Co-Creating the Great Value of Engagement for Individuals and Organizations
Rikard Larsson, Katarina Kling, Raj Bowen, Chris Hardy, Uliana Morokhovska, K Sudarshan, and Morgan Wee
There is hardly any single factor that is more valuable for both individuals and organizations than engagement (Larsson & Kling, 2017). The purpose of this article is to (1) summarize practical and academic research findings about the value of employee engagement; (2) highlight what makes engagement so valuable; and (3) outline a practical approach for how we can co-create more engagement for the mutual benefit of individuals and organizations.
1. How valuable is employee engagement?
Even though it is a relatively new research area (Macey & Schneider, 2008), both practical and academic research largely agree on the many individual and very many organizational benefits of higher employee engagement. Examples of the findings of practical engagement research are displayed to the left and the findings of academic engagement research are shown to the right in Table 1 below.

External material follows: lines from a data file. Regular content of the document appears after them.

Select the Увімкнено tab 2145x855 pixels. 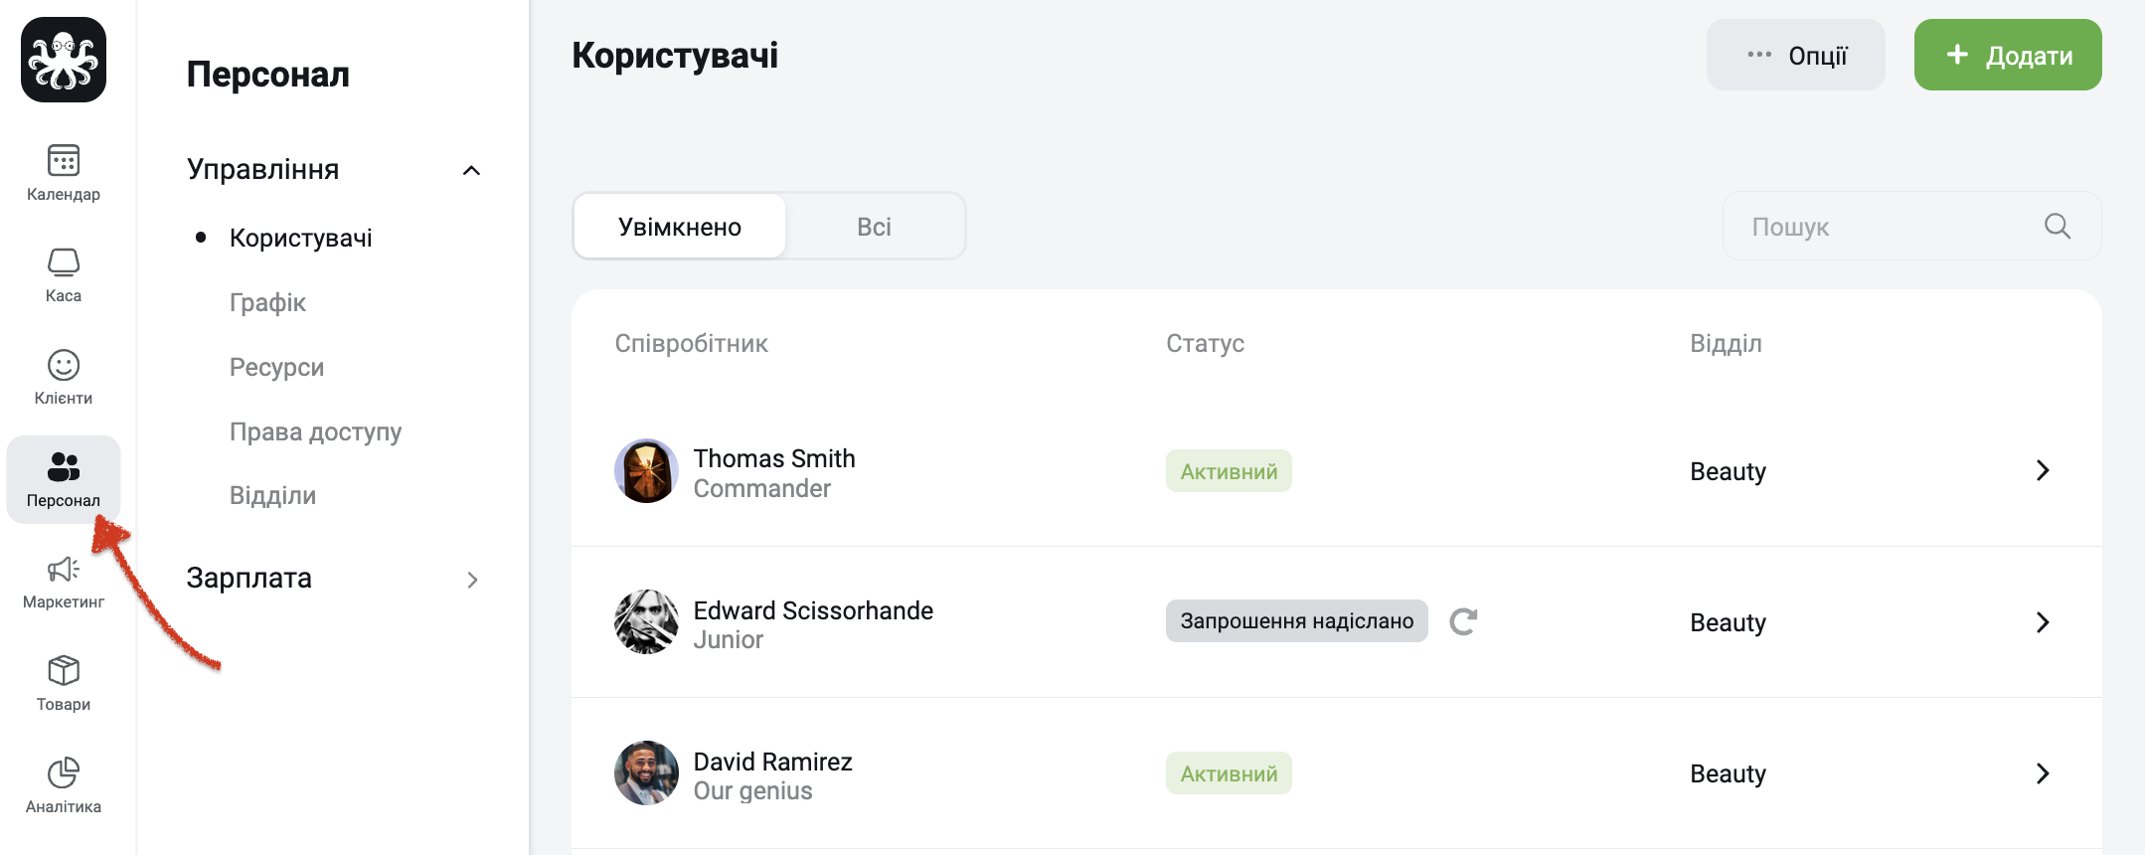[680, 227]
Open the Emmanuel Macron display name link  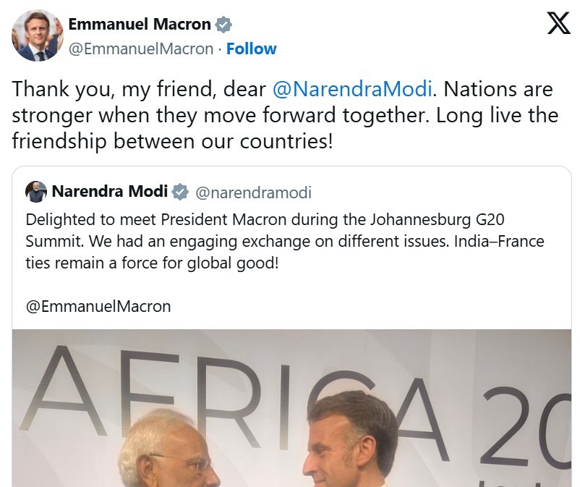point(140,25)
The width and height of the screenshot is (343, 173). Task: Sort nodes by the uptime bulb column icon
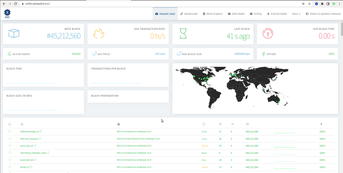(x=321, y=124)
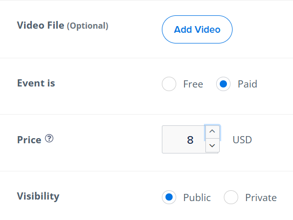Increase price with the up arrow
293x220 pixels.
212,131
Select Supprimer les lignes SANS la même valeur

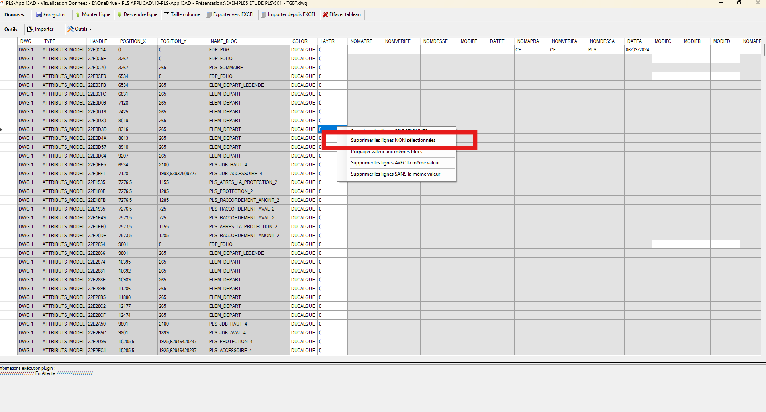(395, 174)
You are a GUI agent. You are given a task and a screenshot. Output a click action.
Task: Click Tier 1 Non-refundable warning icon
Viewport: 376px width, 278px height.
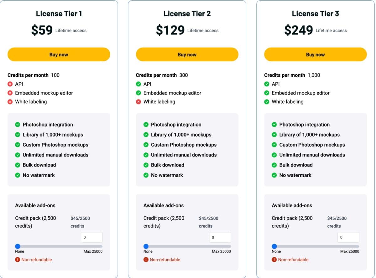18,260
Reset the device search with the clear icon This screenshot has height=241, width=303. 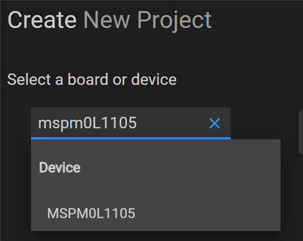[x=215, y=123]
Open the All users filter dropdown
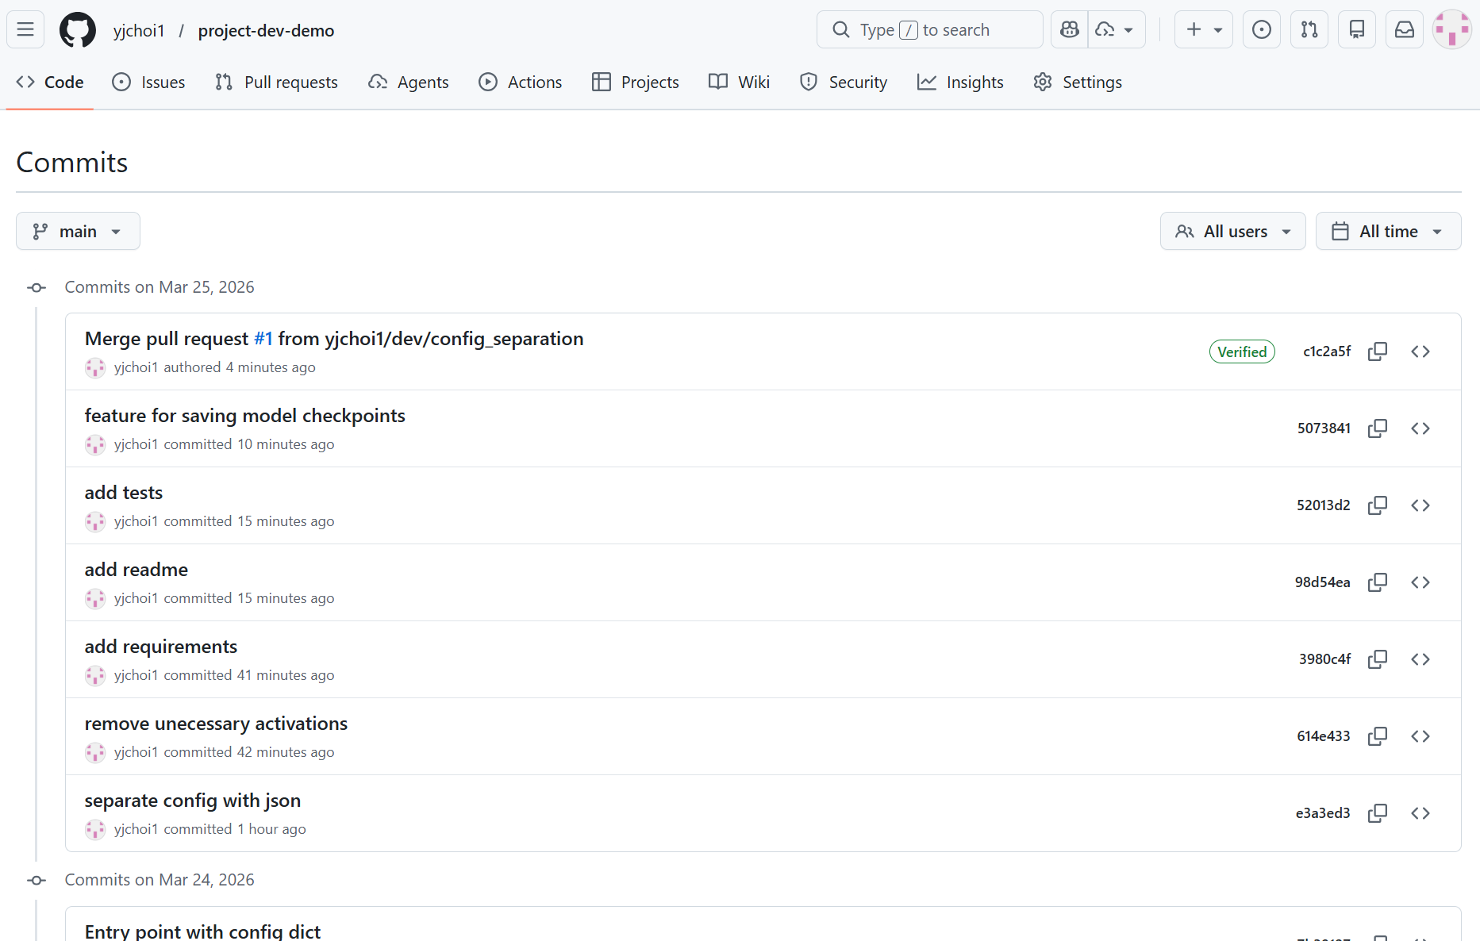 1232,232
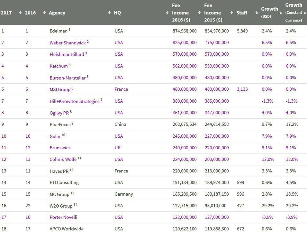Sort table by 2017 ranking column

(6, 13)
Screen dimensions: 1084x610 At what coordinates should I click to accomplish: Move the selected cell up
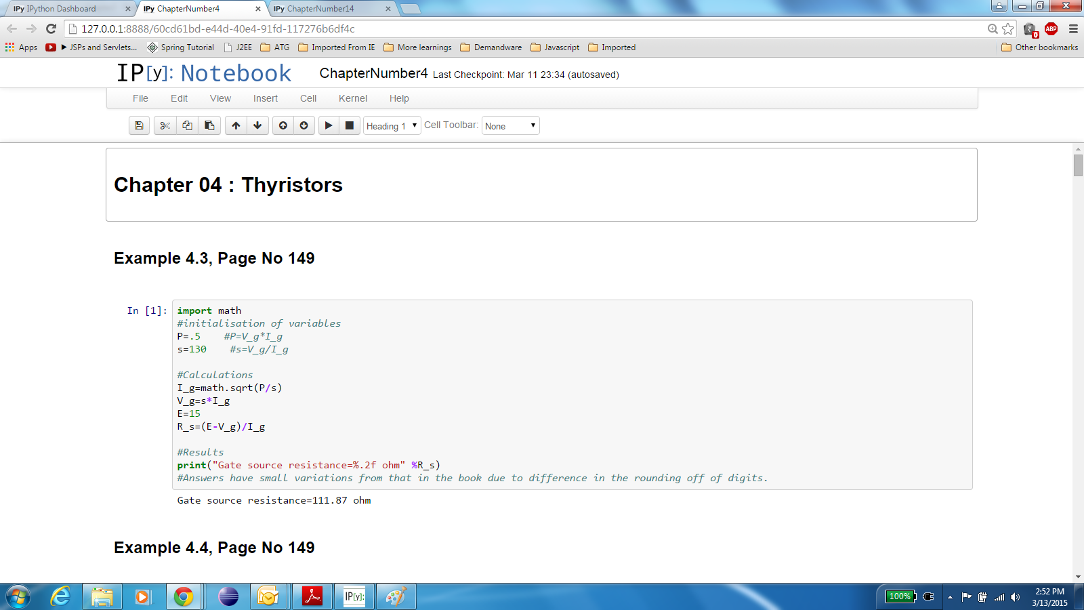236,125
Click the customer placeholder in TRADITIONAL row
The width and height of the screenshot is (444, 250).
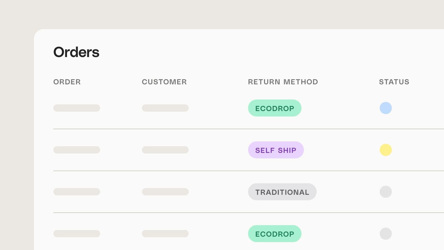(x=165, y=192)
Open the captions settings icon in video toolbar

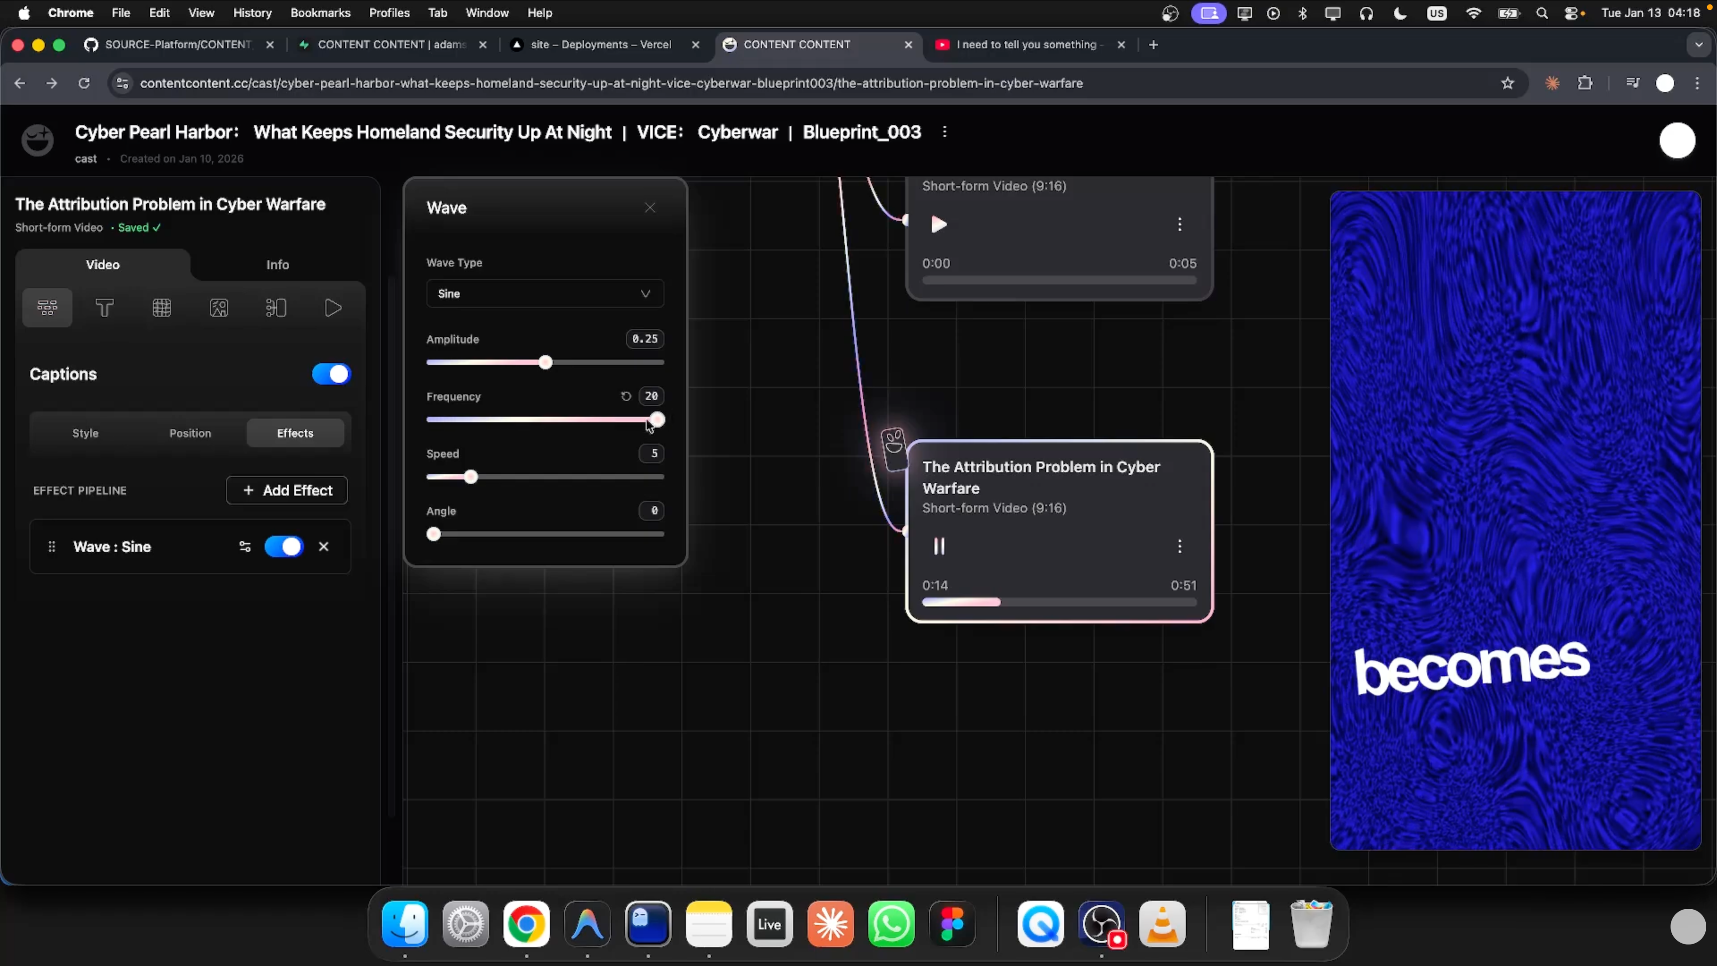[47, 307]
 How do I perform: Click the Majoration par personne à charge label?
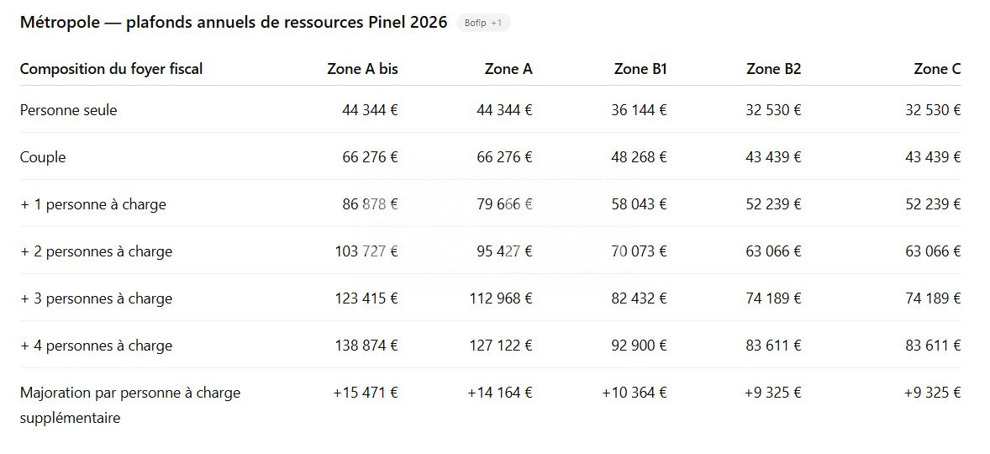coord(130,393)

Note that all the significant findings are positively related to beneficial outcomes and negatively related to bad outcomes. This means that employee engagement clearly helps us and our organizations with both more good effects and fewer bad effects.
Most of the practical findings compare how much better high-engagement individuals, teams, units, and/or organizations are compared with those with low engagement in terms of 10-217% higher customer loyalty, sales growth, productivity, task performance, profitability, and health as well as 24-72% lower personnel turnover and absenteeism.
Most of the academic studies report statistically significant positive correlation coefficients with the beneficial outcomes and negative correlation coefficients with the costly outcomes. There have now been so many existing academic articles that several of the displayed studies above are meta-analyses of as many as 100 – 200+ previous scientific studies each (Harter et al, 2002; Halbesleben 2010; Christian et al, 2011; Verbeke et al, 2011; and Bailey et al, 2017) and thereby represent very powerful summaries of a great deal of academic research.
Several academic reviews of engagement research point to the lack of consensus in how engagement is conceptualized and measured (e.g., Macey & Schneider, 2008; Bailey et al, 2017). Normally, such conceptual and measurement confusion create so much information noise that it is hard for a relatively new research area to find consistent empirical results.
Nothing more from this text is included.